Nourish will benefit from having Wild Growth on the target. This is definitely a buff, but I think a very small one, contrary to what other druids say. The boost to the T7 4-piece will be nice, but the likelyhood of having all 4 HoTs on a target at once for the full 20% extra healing (on top of the natural boost that Nourish receives from having any of them up) is slim, unless it counts other druid’s HoTs as well as your own. In that case, I can see a raid having a HoTer and a Nourisher, since the synnergy is almost too good to pass up. Numbers would have to be crunched, of course. But I think there’s something good there.

Also in-game, but not related to warriors or druids, mining is getting a change. Now, instead of having to pick away at a mineral node 2-8 times, you’ll only have to hit it once. I like this change, because as “real” as the current system is, it lends itself to having your mineral ninja’d by someone with lower latency. So I’m willing to give up that little bit of flavor in favor of convenience.

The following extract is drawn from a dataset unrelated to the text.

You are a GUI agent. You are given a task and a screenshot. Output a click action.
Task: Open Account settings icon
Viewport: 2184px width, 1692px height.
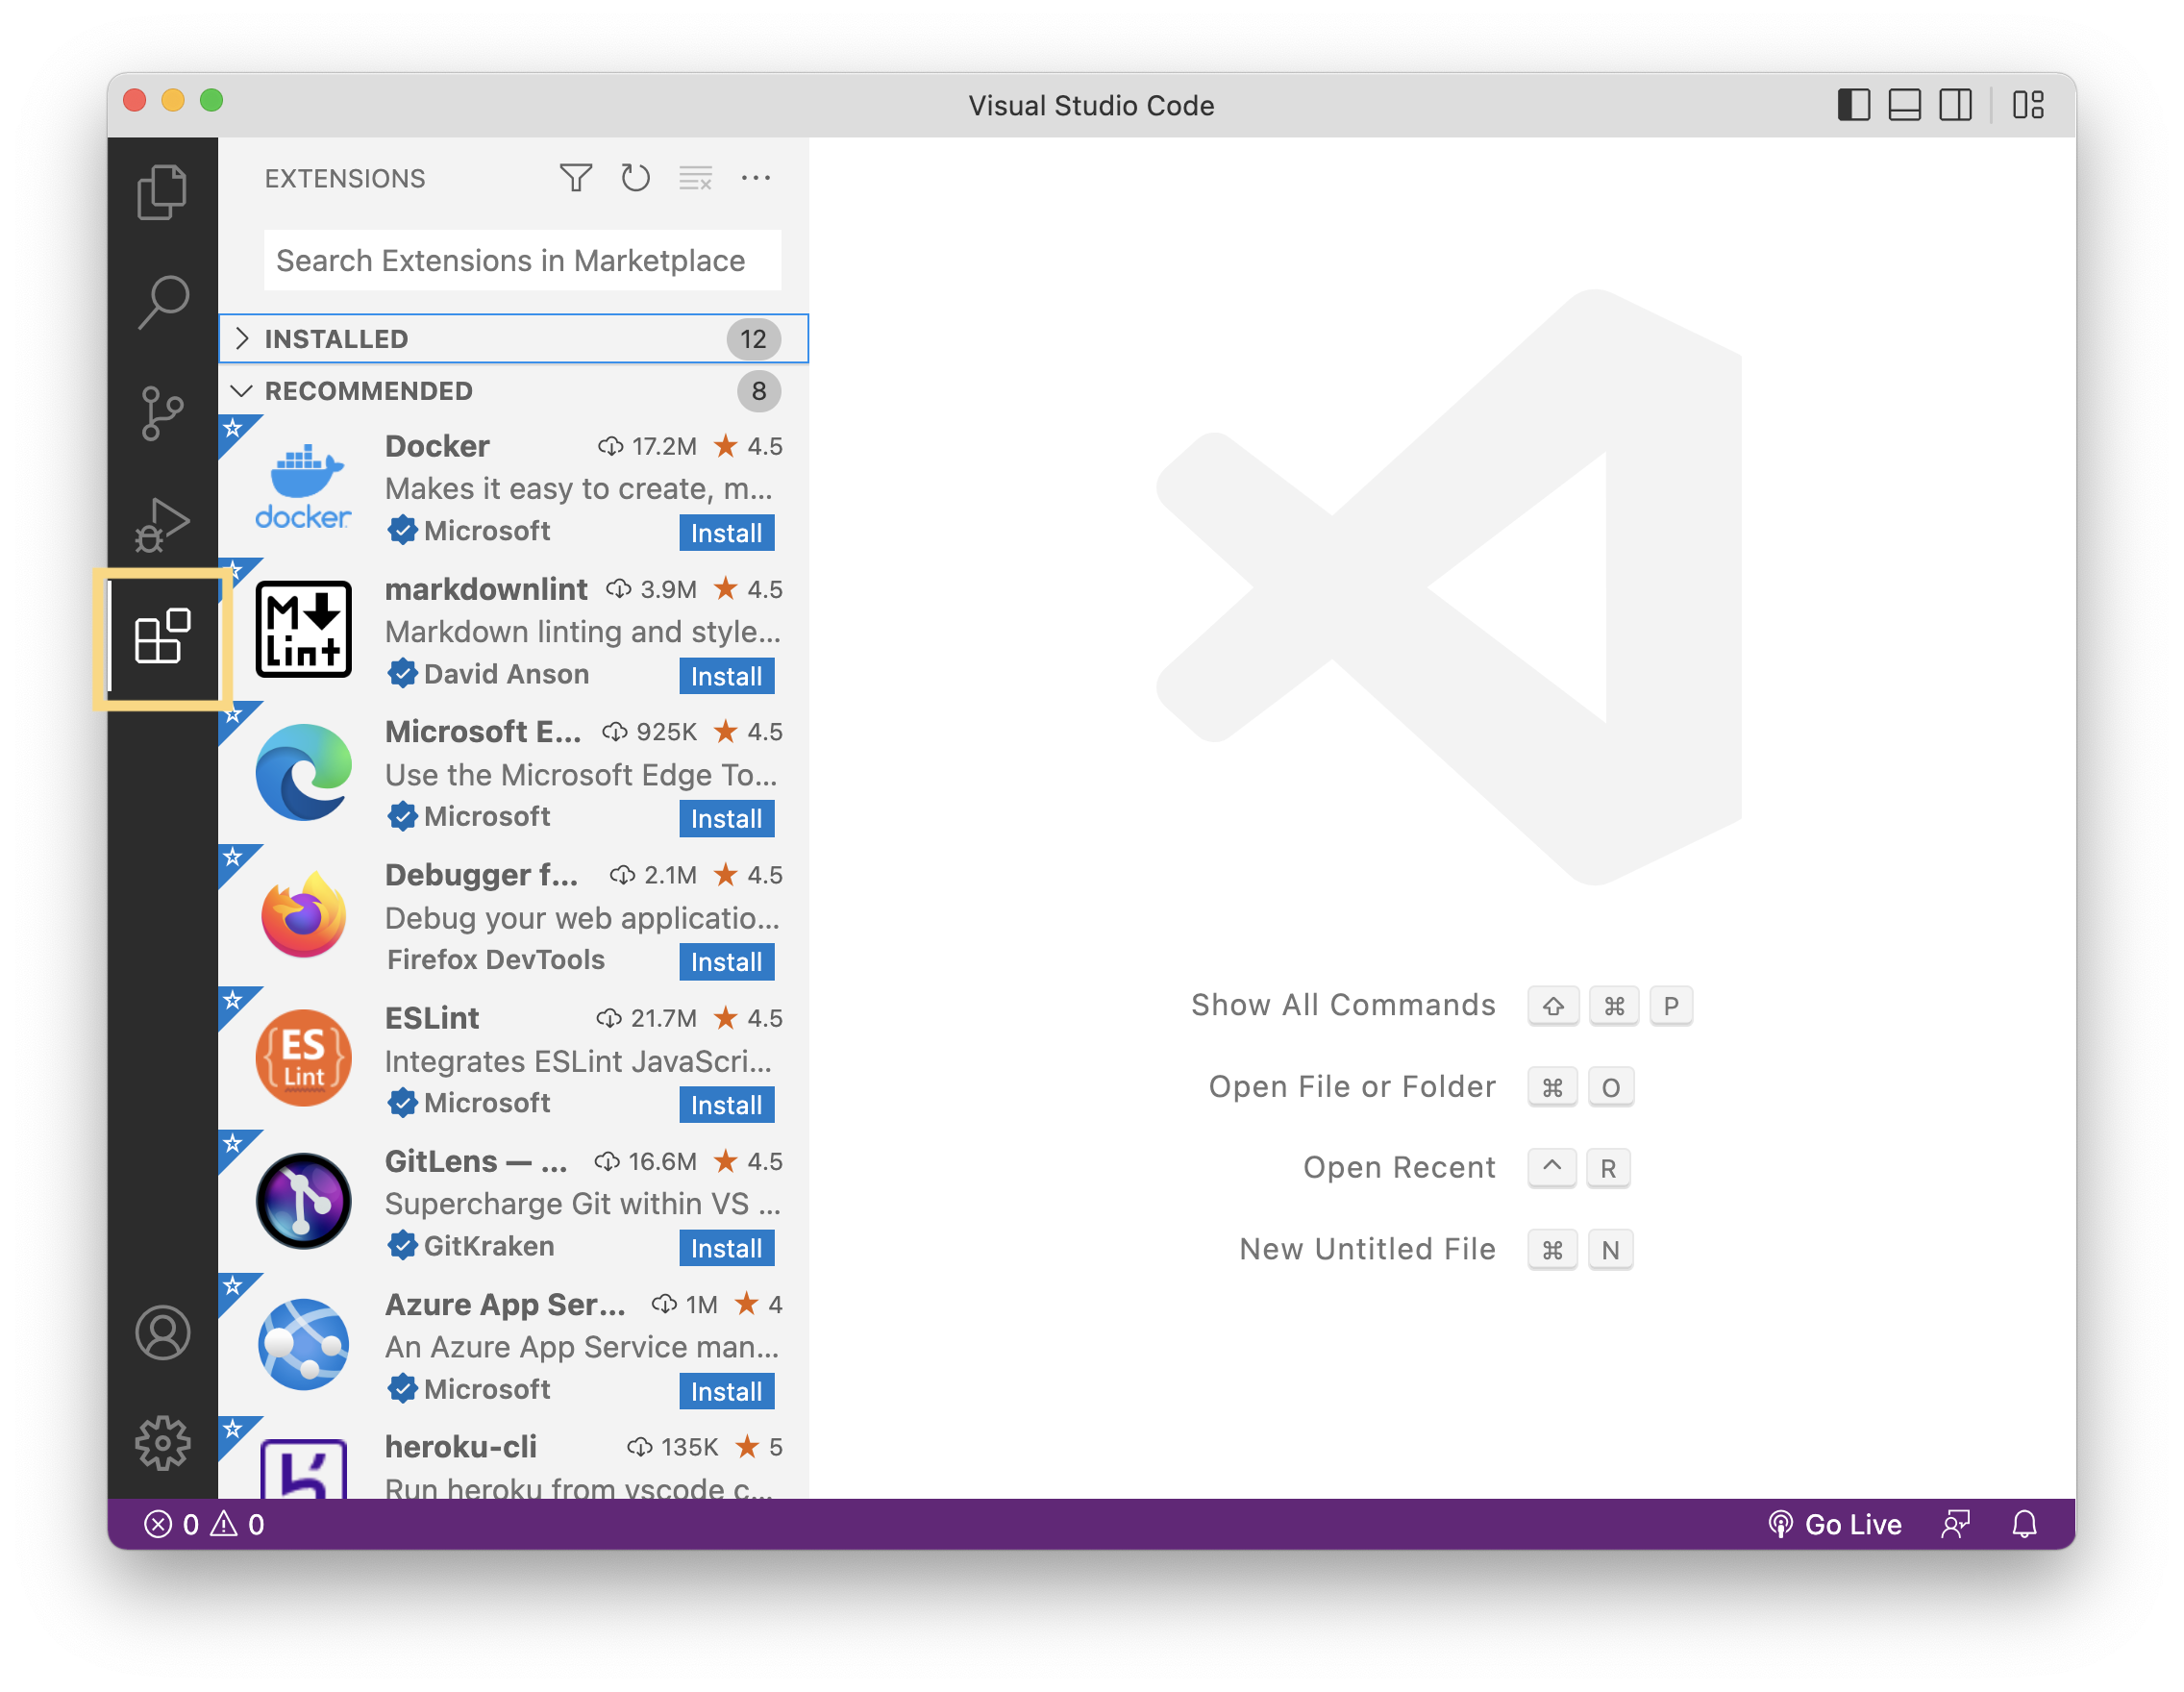[x=161, y=1331]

I mentioned having a priest, but he’s only 17 at the moment. I’m sure he’ll level quickly because of the shoulders I was able to grab from turning in Stone Keeper’s Shards, but I’m pretty sure I’ll never raid with him. I think I just like the idea of the healing versitality they offer, what with two healing specs and all. Of course, he’s a dwarf. I think that dwarves are the single most awesome race in WoW, if only for their jokes and emotes. One of their racial bonuses should be drunkeness resistance.

But I digress. Priests are fun, but only once you get to the point where you have some tools to work with. The first ten levels made me question whether I wanted this character every step of the way. As I get higher, it makes me wonder how people got to high levels to begin with. Cloth wearing classes are so hard to keep alive. 😛

That wraps up the first of many (hopefully) posts to come. You should see me more often now that things have started settling into some semblance of routine.

January 5, 2009

Change of Scenery

Filed under: Uncategorized — Tags: , — infamousnoob @ 3:07 pm

It looks like this will be the new home of my blog. So far, I’m very impressed with WordPress, and I hope that I can get everything worked out with GoDaddy to make it a smooth ride for readers too.